**INPUT**.
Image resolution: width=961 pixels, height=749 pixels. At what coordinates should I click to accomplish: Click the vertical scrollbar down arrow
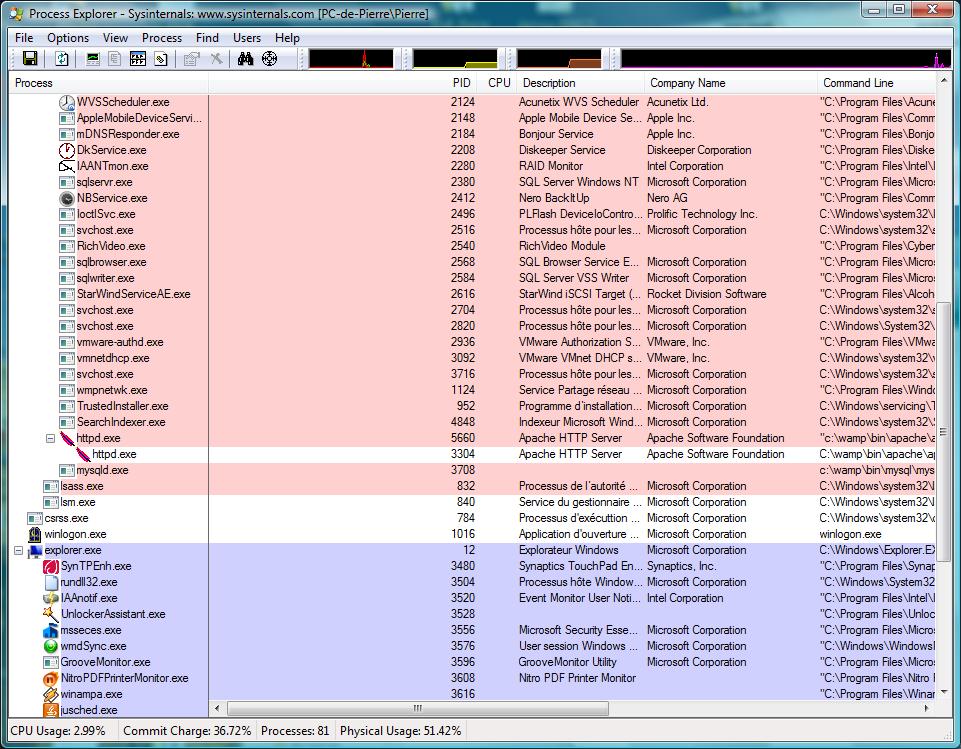tap(943, 690)
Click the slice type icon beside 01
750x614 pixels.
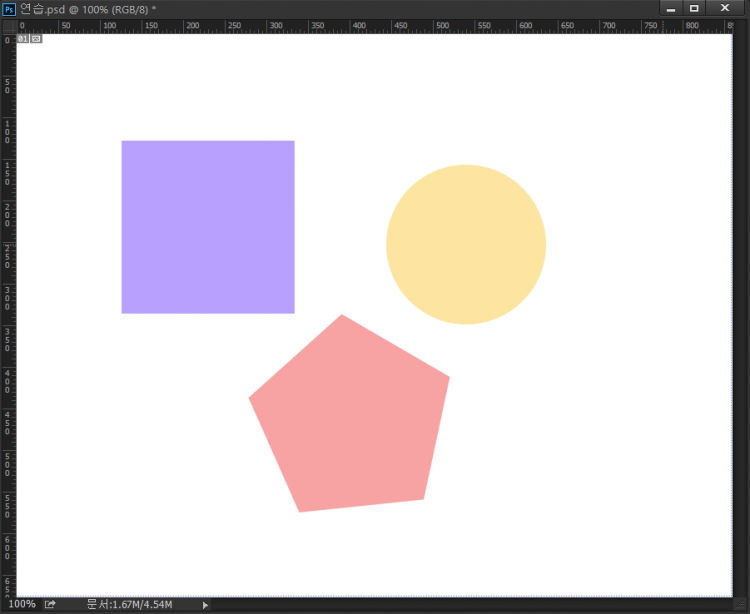coord(36,39)
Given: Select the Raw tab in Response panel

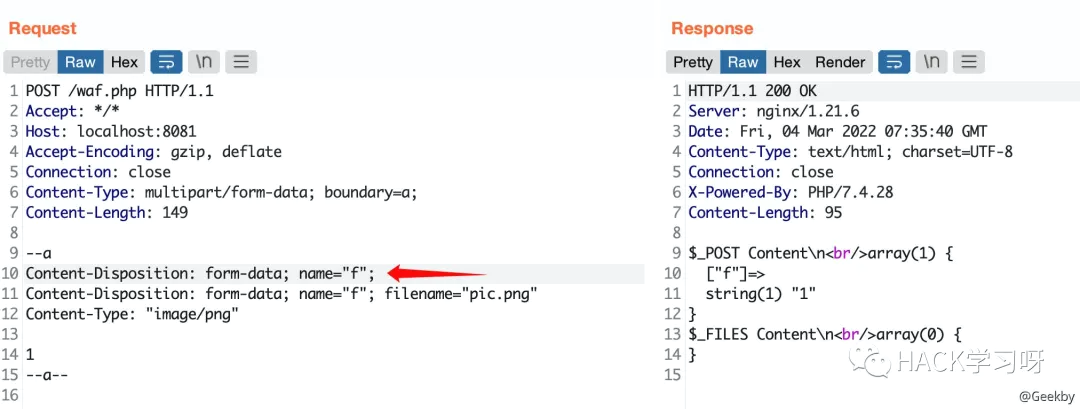Looking at the screenshot, I should pyautogui.click(x=743, y=62).
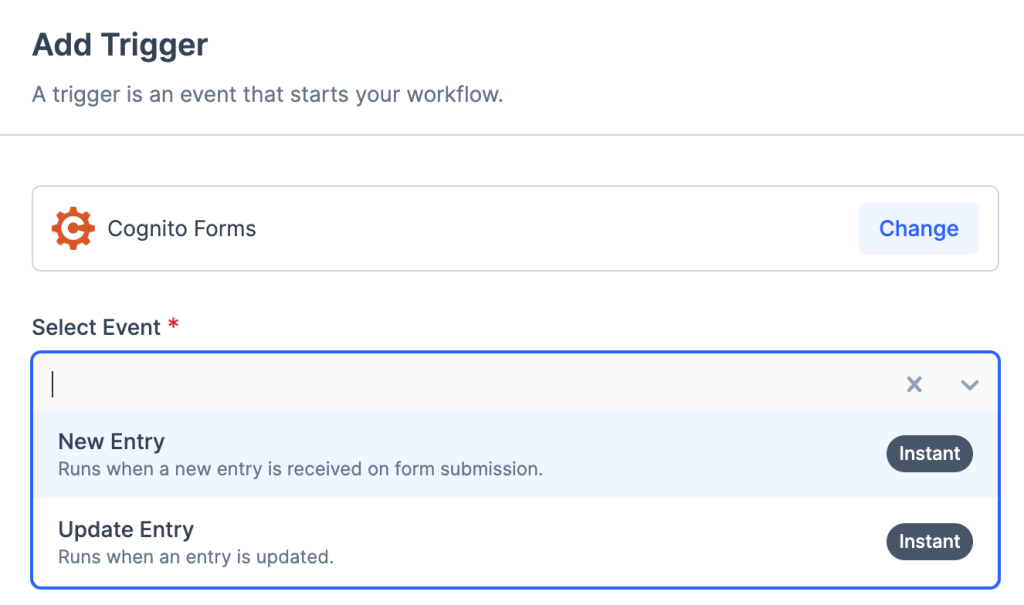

**ACTIVITY**. I'd like every record transcribed exactly, with no pictures carried over.

**ANSWER TO THIS PROBLEM**.
Image resolution: width=961 pixels, height=749 pixels. At what coordinates should I click to accomplish: Click the vertical scrollbar down arrow
tap(943, 690)
Click the slice type icon beside 01
750x614 pixels.
coord(36,39)
Given: Select the Raw tab in Response panel

Looking at the screenshot, I should pyautogui.click(x=743, y=62).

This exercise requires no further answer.